**THE TASK:** After finding the line that contains "1210x860 pixels." in the material below, print that line and all subsequent lines exactly, up to and including the last.
** DATA TO EXAMINE follows **
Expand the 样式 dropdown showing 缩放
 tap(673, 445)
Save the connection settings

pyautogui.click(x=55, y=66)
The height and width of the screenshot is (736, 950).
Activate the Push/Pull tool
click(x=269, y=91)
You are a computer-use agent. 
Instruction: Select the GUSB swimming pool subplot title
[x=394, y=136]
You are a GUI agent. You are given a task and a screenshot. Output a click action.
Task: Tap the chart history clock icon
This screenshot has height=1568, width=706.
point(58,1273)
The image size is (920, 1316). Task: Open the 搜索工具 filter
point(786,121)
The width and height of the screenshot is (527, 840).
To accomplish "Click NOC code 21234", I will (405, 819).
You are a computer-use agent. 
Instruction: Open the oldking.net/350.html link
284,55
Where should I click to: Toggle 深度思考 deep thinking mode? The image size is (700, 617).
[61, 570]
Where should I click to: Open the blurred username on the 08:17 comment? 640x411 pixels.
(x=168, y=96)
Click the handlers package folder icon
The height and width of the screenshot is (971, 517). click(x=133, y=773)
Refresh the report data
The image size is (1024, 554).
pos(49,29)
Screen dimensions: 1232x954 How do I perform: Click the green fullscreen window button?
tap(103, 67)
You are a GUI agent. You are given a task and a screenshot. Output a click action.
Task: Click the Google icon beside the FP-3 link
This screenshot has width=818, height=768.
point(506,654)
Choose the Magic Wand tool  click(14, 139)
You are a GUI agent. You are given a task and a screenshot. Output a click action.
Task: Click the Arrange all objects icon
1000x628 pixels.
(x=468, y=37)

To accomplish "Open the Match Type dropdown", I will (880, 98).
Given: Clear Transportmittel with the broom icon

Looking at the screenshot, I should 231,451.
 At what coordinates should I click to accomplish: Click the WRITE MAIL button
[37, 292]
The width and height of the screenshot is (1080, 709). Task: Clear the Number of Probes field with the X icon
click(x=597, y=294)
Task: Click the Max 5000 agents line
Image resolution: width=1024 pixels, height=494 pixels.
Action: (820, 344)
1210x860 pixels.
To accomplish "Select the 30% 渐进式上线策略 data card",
** End of DATA TO EXAMINE **
**SOLUTION FOR THIS EXERCISE:**
1210x860 pixels.
To accomplish "Select the 30% 渐进式上线策略 data card",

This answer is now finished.